● Records for the exercise:
<<<<
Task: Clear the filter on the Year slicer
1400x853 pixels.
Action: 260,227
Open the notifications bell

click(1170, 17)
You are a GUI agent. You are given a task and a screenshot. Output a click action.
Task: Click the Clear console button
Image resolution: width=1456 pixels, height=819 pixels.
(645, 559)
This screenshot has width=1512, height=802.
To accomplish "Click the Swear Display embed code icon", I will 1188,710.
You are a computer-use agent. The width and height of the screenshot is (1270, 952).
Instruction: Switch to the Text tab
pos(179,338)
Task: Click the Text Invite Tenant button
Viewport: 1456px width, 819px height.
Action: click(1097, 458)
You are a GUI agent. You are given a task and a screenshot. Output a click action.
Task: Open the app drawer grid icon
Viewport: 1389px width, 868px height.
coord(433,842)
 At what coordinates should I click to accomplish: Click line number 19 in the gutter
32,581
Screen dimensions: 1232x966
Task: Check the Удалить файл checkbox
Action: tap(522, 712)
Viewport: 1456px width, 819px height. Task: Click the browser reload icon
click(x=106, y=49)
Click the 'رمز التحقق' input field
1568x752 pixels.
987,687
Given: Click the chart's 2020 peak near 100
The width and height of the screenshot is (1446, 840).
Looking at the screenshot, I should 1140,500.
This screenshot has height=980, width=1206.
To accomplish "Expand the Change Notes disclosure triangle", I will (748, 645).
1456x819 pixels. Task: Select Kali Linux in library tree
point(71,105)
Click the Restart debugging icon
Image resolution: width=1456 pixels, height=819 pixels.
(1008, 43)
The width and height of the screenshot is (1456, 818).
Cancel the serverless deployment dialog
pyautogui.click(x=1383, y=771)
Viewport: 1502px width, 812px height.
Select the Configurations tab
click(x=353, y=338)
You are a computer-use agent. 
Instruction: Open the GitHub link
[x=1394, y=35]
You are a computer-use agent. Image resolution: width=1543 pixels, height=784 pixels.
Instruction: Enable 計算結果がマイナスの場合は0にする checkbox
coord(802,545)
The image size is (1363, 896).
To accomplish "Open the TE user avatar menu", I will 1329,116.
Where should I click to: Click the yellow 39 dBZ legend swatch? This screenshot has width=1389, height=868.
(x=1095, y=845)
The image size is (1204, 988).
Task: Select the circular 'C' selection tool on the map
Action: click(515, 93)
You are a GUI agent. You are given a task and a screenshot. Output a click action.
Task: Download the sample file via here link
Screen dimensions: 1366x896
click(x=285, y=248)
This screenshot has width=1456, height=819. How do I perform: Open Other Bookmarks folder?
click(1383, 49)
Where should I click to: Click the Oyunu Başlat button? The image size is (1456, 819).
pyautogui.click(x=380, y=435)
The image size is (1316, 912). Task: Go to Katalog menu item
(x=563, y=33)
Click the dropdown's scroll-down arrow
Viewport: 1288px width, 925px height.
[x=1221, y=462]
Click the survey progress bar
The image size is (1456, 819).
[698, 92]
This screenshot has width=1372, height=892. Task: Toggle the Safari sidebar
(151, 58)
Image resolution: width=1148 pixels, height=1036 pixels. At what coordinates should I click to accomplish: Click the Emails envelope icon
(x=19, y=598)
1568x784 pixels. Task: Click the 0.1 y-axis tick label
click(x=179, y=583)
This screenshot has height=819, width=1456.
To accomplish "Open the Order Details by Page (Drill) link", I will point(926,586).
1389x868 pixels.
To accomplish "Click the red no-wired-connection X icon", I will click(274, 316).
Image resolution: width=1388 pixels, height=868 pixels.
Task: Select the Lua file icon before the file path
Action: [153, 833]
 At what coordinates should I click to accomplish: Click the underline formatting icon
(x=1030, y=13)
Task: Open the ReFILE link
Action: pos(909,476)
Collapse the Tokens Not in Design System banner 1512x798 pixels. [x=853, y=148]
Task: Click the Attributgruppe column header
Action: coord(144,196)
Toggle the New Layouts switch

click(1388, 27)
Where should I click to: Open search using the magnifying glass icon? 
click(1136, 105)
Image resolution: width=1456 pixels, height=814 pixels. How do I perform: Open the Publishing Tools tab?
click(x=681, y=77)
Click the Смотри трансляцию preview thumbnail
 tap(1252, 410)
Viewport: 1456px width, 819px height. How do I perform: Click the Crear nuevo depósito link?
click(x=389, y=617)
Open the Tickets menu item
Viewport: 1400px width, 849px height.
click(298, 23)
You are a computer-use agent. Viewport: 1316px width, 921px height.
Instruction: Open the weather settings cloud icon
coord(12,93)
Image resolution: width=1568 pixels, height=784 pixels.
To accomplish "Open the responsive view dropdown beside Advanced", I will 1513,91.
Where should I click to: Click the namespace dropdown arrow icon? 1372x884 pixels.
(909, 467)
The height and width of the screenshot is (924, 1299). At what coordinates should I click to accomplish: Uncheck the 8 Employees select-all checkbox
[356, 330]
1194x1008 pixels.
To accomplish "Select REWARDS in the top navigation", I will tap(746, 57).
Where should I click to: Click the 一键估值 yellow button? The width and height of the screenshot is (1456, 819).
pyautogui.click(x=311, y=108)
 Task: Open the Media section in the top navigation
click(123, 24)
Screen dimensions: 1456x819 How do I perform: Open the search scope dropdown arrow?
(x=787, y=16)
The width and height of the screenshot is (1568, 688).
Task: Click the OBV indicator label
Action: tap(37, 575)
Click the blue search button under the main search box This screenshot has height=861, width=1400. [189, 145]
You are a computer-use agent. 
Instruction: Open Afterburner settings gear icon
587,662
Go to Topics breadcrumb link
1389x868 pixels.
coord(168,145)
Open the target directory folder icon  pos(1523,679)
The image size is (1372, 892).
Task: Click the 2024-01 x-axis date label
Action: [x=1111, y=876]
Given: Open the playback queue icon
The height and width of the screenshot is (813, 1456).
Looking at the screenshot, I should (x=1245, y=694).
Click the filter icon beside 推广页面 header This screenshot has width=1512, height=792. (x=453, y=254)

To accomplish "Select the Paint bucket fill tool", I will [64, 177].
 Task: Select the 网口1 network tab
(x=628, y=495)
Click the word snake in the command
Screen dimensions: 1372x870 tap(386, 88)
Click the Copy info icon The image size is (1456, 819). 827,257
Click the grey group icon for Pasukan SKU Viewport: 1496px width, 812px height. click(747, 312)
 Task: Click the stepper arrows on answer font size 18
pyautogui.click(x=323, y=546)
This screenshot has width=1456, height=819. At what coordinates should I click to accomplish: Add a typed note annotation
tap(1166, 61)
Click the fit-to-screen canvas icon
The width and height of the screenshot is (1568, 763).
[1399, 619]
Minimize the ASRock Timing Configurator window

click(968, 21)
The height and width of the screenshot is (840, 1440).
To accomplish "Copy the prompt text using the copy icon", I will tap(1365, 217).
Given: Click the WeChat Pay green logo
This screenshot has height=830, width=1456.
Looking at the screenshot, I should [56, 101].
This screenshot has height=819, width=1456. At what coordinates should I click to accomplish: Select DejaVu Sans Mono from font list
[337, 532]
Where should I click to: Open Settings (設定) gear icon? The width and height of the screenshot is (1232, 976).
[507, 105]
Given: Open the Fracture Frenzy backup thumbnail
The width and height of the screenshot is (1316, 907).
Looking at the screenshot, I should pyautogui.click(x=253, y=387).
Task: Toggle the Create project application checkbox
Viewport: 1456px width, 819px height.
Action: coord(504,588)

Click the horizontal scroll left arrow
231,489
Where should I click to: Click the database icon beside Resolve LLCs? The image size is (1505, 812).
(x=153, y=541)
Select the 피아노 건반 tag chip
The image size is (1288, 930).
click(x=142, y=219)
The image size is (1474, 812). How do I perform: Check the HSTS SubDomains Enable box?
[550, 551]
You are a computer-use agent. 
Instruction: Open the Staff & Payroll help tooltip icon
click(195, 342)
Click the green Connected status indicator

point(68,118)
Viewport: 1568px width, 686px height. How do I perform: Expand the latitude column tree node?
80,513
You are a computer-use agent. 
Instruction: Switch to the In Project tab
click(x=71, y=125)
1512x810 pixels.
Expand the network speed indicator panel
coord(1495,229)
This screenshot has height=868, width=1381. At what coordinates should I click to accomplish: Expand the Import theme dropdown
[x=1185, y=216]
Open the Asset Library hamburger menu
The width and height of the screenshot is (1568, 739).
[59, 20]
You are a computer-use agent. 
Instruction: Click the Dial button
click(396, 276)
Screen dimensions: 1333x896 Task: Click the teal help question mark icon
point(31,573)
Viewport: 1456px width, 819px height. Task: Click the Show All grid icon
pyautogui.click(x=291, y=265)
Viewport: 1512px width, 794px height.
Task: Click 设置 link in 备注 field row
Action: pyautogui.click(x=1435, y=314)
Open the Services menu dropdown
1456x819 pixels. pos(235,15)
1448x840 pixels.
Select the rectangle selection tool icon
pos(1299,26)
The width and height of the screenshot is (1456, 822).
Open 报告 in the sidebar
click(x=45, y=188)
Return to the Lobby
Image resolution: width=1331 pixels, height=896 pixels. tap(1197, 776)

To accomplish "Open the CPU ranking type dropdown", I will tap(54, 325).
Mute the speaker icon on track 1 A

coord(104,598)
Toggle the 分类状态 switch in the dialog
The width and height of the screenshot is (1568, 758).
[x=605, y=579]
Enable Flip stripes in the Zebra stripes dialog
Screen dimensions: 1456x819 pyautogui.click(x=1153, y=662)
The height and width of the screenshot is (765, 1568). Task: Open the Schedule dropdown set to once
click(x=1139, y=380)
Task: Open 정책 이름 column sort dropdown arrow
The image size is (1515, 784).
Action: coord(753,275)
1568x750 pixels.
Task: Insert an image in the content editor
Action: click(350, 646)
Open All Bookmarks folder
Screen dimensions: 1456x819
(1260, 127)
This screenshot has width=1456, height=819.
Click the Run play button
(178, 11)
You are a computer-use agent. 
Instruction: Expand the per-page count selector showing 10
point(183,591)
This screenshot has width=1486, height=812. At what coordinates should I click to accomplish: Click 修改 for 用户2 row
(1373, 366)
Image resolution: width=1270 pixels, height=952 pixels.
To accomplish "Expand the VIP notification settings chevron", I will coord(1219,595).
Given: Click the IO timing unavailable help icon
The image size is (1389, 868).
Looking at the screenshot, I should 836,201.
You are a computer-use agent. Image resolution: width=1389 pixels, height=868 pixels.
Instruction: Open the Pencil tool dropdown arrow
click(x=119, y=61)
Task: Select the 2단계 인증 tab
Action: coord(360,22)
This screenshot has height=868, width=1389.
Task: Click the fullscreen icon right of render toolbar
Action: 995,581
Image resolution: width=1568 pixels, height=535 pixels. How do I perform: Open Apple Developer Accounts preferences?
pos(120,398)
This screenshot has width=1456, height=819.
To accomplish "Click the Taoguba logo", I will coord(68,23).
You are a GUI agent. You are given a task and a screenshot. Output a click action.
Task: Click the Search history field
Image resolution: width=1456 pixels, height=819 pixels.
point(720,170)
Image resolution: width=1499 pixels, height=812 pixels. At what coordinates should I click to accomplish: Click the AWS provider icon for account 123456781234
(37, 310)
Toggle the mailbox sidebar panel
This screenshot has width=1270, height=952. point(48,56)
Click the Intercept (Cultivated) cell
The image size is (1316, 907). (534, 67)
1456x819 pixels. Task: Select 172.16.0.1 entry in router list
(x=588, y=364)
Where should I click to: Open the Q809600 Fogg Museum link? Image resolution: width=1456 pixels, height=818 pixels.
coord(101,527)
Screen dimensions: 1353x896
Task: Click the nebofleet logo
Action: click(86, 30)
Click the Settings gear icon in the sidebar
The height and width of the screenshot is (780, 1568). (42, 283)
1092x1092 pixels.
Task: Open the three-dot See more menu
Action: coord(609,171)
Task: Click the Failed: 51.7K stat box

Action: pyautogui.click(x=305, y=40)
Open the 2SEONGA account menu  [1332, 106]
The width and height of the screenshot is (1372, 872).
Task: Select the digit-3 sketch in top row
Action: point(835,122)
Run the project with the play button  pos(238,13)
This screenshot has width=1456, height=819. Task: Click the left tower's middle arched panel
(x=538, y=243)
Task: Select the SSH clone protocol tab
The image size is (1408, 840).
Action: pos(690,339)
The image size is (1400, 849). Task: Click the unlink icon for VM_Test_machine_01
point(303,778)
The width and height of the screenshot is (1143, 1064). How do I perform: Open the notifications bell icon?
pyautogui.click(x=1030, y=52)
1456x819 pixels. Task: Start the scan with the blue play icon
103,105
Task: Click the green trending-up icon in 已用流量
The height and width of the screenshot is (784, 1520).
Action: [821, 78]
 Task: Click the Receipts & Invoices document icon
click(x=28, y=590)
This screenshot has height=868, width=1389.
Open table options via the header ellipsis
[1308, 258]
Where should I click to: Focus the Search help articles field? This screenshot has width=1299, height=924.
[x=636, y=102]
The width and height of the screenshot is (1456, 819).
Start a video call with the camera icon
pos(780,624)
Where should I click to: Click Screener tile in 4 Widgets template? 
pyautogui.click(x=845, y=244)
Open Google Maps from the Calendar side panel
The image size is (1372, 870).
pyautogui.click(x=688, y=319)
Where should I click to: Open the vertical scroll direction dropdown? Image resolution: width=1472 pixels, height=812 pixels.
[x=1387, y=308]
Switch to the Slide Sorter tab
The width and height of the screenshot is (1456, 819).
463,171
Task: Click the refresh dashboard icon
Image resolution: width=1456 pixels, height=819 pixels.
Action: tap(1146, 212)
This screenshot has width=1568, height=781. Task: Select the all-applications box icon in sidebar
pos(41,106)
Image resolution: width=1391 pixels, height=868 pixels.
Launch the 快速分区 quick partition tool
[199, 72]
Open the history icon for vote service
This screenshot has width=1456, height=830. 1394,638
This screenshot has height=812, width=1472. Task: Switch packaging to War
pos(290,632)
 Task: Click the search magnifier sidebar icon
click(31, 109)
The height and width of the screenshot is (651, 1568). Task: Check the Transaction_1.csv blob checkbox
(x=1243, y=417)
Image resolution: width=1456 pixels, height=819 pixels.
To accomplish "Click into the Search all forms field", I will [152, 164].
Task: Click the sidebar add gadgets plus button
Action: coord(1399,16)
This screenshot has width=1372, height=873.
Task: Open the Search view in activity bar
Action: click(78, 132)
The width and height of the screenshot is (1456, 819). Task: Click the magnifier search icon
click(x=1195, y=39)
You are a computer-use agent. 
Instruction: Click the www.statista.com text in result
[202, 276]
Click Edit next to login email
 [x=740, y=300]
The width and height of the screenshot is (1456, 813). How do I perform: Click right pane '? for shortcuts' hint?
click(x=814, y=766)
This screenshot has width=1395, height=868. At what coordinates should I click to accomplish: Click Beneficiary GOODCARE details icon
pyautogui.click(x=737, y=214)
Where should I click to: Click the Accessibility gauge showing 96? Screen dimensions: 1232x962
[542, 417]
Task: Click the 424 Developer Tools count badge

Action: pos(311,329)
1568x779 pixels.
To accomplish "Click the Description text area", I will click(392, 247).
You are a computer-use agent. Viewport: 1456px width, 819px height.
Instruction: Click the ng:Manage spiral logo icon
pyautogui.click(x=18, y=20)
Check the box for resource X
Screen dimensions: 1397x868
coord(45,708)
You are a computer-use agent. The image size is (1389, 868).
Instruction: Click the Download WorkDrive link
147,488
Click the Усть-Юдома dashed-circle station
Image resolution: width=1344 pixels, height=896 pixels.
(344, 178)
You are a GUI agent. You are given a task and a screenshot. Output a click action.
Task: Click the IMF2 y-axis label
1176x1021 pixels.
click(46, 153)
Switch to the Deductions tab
>>>>
● To do:
In the data above, each line holding "Copy" is to be found and copied.

● Output for this task:
Click the Copy info icon The image size is (1456, 819). 827,257
To accomplish "Copy the prompt text using the copy icon", I will tap(1365, 217).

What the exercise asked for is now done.